Speaking a day after the National Prosecuting Authority (NPA) announced that it will go ahead with the prosecution of apartheid-era police minister Adriaan Vlok, former police chief Johann van der Merwe and three former high-ranking police officials, Chikane said there is a difference between forgiveness and the legal process.
The NPA has filed papers with the Pretoria High Court and the matter will be heard on August 17. The charges relate to an alleged plot to kill Chikane in 1989, when he was secretary general of the South African Council of Churches, by lining his underwear with poison.
Last September, Vlok asked Chikane’s forgiveness and washed his feet.
Chikane said he has forgiven Vlok and others who acted against him in the apartheid era. ”I made a determination that I need to make a stand to forgive them, because not to forgive them means I carry a burden, and the bitterness,” he said.
Recounting the story of the poisoning, Chikane recalled how at the time, several people around him told others that he was about to die and, at one stage, how a priest administered the last rites to him.
”It’s quite a story; you laugh about it now, but it was quite a traumatic experience actually. It’s quite a thing to listen to people talking about you dying,” he said.

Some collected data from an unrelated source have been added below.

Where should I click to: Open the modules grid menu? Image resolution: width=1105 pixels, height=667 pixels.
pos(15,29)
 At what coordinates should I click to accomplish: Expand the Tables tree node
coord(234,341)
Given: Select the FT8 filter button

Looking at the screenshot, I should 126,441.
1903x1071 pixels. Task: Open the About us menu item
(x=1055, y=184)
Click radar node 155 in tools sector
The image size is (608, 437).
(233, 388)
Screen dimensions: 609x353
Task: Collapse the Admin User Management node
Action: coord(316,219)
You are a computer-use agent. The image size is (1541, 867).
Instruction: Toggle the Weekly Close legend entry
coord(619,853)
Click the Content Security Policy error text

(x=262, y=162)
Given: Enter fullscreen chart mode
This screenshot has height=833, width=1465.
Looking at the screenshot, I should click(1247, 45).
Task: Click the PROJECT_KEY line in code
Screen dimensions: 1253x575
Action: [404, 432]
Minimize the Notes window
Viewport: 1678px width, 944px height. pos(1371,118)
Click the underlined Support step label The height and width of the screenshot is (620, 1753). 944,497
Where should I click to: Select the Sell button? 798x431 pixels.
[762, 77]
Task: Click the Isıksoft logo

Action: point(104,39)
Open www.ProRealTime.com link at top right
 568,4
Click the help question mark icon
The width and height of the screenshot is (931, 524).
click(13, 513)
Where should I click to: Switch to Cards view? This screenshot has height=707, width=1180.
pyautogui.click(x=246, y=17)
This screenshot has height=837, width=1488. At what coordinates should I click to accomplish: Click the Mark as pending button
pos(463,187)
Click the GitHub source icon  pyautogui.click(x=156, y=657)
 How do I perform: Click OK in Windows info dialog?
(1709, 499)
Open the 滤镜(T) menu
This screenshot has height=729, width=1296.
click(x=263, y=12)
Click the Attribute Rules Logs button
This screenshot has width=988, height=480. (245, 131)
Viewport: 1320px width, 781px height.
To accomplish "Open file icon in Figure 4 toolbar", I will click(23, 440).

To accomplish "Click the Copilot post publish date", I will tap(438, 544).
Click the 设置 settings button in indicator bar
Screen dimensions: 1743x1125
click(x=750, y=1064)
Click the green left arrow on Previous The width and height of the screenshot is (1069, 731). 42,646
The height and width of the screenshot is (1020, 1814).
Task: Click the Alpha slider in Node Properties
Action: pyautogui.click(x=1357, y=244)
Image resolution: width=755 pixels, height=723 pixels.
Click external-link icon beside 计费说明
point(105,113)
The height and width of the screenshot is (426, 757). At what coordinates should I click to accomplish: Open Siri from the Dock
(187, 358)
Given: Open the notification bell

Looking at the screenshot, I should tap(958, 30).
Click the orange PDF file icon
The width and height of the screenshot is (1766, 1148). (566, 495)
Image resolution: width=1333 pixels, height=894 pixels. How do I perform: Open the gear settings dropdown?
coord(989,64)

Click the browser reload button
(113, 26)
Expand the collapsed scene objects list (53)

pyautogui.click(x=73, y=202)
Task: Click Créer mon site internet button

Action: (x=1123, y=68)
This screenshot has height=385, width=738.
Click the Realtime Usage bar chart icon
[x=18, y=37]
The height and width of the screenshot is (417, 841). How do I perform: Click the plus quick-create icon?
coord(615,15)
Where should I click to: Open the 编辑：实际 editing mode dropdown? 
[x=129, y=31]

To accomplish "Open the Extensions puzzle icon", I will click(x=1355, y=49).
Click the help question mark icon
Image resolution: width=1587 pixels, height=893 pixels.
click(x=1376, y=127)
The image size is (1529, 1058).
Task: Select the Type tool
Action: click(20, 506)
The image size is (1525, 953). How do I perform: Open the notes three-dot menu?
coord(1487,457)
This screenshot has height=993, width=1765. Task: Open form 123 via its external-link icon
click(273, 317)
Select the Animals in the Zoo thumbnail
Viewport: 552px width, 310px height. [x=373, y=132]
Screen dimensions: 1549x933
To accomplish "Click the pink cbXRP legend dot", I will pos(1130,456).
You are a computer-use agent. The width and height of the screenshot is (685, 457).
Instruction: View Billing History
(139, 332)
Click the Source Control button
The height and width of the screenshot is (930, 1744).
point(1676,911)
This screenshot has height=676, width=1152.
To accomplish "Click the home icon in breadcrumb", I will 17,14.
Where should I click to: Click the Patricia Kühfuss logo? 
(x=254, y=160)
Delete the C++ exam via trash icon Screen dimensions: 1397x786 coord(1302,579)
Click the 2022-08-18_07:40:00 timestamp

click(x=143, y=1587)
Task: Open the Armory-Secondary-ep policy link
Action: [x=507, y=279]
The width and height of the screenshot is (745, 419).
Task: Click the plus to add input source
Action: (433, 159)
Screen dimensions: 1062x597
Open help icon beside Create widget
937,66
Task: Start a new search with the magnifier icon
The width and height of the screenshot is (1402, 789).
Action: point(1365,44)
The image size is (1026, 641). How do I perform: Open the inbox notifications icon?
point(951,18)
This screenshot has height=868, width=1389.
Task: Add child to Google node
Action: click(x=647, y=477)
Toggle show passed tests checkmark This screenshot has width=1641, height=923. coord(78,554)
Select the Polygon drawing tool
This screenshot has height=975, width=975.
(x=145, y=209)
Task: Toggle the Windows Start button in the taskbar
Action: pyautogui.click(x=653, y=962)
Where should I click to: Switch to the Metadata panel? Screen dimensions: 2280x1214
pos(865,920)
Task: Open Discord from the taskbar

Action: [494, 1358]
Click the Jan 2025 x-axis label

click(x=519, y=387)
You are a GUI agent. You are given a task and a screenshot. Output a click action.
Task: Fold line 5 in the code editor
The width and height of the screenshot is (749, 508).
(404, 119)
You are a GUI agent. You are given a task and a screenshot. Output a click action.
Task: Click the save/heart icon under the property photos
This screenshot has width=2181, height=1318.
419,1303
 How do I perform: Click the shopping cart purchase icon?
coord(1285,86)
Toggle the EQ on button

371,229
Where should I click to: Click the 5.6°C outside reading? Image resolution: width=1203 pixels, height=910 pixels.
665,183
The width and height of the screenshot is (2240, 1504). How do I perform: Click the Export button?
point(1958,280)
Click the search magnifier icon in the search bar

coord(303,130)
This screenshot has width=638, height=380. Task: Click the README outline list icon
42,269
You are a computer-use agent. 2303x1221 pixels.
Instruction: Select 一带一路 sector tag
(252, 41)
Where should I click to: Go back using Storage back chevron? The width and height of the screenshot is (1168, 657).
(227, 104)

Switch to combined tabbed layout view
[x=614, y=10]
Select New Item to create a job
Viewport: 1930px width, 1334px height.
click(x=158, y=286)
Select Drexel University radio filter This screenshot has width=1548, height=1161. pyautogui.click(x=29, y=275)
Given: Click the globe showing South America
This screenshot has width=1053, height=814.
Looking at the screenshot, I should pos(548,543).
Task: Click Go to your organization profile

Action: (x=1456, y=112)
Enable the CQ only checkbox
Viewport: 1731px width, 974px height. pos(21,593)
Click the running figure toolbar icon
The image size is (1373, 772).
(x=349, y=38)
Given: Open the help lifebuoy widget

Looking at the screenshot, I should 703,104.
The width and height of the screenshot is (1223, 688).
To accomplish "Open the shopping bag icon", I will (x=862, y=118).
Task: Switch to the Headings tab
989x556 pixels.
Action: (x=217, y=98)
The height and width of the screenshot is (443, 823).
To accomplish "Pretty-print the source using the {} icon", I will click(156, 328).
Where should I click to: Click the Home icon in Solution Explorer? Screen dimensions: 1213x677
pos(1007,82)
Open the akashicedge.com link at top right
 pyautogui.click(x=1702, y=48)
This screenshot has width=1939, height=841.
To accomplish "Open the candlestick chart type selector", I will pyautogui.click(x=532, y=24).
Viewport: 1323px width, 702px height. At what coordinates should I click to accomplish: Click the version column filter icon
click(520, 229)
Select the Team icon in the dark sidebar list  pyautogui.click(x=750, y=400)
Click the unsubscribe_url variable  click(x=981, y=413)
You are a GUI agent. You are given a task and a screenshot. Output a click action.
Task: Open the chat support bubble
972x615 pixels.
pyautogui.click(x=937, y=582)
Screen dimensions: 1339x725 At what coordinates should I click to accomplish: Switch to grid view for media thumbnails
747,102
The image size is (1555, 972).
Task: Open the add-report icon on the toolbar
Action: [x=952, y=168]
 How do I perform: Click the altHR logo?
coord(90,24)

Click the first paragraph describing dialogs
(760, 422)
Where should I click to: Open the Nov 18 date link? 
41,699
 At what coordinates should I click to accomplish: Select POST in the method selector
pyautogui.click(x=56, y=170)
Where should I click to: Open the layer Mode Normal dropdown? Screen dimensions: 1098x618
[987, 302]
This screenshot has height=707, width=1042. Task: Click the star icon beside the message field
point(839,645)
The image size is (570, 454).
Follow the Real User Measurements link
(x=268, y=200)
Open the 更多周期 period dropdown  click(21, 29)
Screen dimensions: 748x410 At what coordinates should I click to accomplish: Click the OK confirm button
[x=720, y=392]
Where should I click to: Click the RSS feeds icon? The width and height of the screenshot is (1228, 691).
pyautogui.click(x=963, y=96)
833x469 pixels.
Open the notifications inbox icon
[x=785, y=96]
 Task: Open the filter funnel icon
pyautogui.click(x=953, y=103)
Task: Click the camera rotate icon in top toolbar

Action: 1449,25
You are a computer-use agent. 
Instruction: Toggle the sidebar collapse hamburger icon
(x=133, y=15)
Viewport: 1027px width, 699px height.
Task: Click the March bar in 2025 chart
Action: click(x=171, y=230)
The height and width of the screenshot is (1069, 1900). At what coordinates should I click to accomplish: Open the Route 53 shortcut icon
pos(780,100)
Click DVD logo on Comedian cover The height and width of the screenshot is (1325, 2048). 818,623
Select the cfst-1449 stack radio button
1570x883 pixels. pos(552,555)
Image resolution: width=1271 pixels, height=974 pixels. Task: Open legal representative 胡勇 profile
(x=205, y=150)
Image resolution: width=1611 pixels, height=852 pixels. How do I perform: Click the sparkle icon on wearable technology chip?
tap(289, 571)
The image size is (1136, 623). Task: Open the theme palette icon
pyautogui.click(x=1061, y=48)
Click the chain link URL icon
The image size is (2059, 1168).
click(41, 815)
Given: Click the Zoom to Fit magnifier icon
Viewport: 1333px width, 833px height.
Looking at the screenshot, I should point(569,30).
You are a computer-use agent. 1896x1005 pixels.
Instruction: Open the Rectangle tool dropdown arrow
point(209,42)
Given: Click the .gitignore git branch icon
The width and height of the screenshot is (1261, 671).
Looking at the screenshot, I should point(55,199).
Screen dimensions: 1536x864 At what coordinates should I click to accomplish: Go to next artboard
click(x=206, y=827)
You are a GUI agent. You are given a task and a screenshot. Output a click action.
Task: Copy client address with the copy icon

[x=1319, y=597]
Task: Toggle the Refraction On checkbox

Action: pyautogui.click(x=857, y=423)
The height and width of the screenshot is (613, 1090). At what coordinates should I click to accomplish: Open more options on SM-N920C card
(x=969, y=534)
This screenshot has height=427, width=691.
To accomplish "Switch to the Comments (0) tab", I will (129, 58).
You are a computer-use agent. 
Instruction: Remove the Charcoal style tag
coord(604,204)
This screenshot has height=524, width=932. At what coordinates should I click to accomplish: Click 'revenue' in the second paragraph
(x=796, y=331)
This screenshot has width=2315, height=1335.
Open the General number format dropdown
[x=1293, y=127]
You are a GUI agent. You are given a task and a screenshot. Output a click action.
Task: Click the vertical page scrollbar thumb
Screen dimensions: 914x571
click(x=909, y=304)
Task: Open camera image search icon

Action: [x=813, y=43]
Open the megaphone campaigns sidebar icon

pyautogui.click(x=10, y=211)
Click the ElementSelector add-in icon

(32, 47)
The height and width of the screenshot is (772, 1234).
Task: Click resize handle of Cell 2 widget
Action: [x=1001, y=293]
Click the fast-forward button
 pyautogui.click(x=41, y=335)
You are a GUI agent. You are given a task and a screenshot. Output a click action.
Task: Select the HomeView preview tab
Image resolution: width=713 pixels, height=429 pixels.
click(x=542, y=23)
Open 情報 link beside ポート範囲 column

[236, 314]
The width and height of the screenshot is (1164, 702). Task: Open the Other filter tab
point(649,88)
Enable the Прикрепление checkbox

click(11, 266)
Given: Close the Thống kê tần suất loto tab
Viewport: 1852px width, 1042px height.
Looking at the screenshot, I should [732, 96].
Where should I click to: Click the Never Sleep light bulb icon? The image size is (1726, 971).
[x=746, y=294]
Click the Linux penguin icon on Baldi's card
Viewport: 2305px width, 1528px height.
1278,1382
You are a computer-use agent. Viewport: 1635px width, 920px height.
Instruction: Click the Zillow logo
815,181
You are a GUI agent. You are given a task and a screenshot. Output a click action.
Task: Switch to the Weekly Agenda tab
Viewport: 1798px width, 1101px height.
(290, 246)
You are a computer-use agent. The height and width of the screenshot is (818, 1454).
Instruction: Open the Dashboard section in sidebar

He has not yet decided whether to attend Vlok and the other’s hearings. ”Who knows? I might be a witness. We will deal with it when it comes,” he said.
Prosecution welcomed
The Centre for the Study of Violence and Reconciliation (CSVR) welcomes the NPA’s announcement that it will be filing charges again Vlok and the others, it said in a statement on Tuesday.
”The CSVR and others have voiced concerns about the prosecution guidelines introduced by the NPA in December 2005 to deal with apartheid-era cases — guidelines which in effect seem to allow a second amnesty process with little transparency or disclosure of truth,” said Hugo van der Merwe, the centre’s programme manager of transitional justice.
”We are therefore particularly pleased to hear the statement of NPA spokesperson Panyaza Lesufi … which noted that it is the position of the NPA that the criminal case against Vlok and others must be handled in the public arena of the courtroom rather than being negotiated through private boardroom dealings. We hope this approach sets a clear precedent for dealing with similar human rights abuses.”
The TRC’s historic compromise was to grant amnesty from criminal and civil proceedings for those individuals who came forward and made full disclosure of their involvement in past atrocities. While this compromise may have been a necessary element of the transition to democracy, it was underpinned by the threat of prosecution for those who did not come forward or failed to disclose the full truth, said Van der Merwe.
Failure to follow through on this threat of prosecution not only undermines the country’s national reconciliation process, but betrays victims and the enormous sacrifice that was demanded of them.
While it is regrettable that prosecutions are being pursued 13 years into a new democracy and more than four years after the TRC completed its task, it is yet not too late to fulfil victims’ rights to justice and truth, Van der Merwe said.